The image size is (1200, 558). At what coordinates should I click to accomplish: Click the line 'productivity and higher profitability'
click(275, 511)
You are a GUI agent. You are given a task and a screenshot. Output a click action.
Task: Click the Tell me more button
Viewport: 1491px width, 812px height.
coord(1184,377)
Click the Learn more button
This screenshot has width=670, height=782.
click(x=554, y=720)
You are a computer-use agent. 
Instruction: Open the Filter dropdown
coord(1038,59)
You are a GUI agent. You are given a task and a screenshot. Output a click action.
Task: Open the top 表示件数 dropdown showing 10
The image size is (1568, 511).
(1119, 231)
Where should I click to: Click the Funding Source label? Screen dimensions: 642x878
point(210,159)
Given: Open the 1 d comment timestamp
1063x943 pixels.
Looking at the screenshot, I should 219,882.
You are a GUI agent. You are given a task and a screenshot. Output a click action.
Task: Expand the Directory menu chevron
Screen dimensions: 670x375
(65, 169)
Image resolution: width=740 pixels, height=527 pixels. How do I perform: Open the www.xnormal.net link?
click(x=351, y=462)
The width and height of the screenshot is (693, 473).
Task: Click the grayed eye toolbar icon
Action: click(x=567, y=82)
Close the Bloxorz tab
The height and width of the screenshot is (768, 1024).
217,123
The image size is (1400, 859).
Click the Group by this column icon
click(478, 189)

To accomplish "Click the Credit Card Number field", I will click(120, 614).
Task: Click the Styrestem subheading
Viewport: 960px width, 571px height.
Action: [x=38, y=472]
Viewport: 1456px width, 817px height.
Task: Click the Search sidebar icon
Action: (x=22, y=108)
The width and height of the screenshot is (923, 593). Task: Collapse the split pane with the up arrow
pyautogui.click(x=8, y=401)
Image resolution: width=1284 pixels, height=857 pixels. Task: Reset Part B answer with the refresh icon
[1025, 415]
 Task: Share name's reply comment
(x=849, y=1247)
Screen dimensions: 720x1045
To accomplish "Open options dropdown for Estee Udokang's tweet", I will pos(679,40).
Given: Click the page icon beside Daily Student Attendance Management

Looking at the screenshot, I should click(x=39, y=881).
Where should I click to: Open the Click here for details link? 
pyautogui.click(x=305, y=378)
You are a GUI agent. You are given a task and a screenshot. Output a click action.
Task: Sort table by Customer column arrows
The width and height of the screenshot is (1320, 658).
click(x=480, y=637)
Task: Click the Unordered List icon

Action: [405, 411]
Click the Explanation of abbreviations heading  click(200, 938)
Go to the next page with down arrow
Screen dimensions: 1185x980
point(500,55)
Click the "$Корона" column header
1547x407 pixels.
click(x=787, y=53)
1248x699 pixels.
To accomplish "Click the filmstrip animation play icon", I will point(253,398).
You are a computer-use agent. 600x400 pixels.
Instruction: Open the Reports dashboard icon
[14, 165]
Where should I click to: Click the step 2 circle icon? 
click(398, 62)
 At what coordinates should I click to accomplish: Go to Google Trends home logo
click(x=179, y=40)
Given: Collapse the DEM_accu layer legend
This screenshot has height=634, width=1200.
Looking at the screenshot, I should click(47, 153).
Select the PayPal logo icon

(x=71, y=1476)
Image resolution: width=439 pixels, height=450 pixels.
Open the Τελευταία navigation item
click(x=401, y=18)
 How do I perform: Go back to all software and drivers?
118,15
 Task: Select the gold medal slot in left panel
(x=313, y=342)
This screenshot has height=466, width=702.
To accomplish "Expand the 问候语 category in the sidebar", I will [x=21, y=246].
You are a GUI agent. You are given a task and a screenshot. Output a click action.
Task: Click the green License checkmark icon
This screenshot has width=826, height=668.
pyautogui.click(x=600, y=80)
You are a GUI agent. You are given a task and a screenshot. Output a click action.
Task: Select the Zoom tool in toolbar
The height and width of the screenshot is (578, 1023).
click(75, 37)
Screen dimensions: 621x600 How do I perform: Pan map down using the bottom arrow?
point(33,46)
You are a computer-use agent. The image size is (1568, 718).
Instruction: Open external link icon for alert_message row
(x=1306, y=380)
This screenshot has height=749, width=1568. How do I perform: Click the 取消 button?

YOUR OBJECTIVE: Your answer should consist solely of the lines from the one containing "Instruction: Open the Reports dashboard icon" through the last line of the listing, written out word for word.

ANSWER SPACE:
Instruction: Open the Reports dashboard icon
[14, 165]
Where should I click to: Click the step 2 circle icon? 
click(398, 62)
 At what coordinates should I click to accomplish: Go to Google Trends home logo
click(x=179, y=40)
Given: Collapse the DEM_accu layer legend
This screenshot has height=634, width=1200.
Looking at the screenshot, I should click(47, 153).
Select the PayPal logo icon

(x=71, y=1476)
Image resolution: width=439 pixels, height=450 pixels.
Open the Τελευταία navigation item
click(x=401, y=18)
 How do I perform: Go back to all software and drivers?
118,15
 Task: Select the gold medal slot in left panel
(x=313, y=342)
This screenshot has height=466, width=702.
To accomplish "Expand the 问候语 category in the sidebar", I will [x=21, y=246].
You are a GUI agent. You are given a task and a screenshot. Output a click action.
Task: Click the green License checkmark icon
This screenshot has width=826, height=668.
pyautogui.click(x=600, y=80)
You are a GUI agent. You are given a task and a screenshot. Output a click action.
Task: Select the Zoom tool in toolbar
The height and width of the screenshot is (578, 1023).
click(75, 37)
Screen dimensions: 621x600 How do I perform: Pan map down using the bottom arrow?
point(33,46)
You are a computer-use agent. The image size is (1568, 718).
Instruction: Open external link icon for alert_message row
(x=1306, y=380)
This screenshot has height=749, width=1568. How do I perform: Click the 取消 button?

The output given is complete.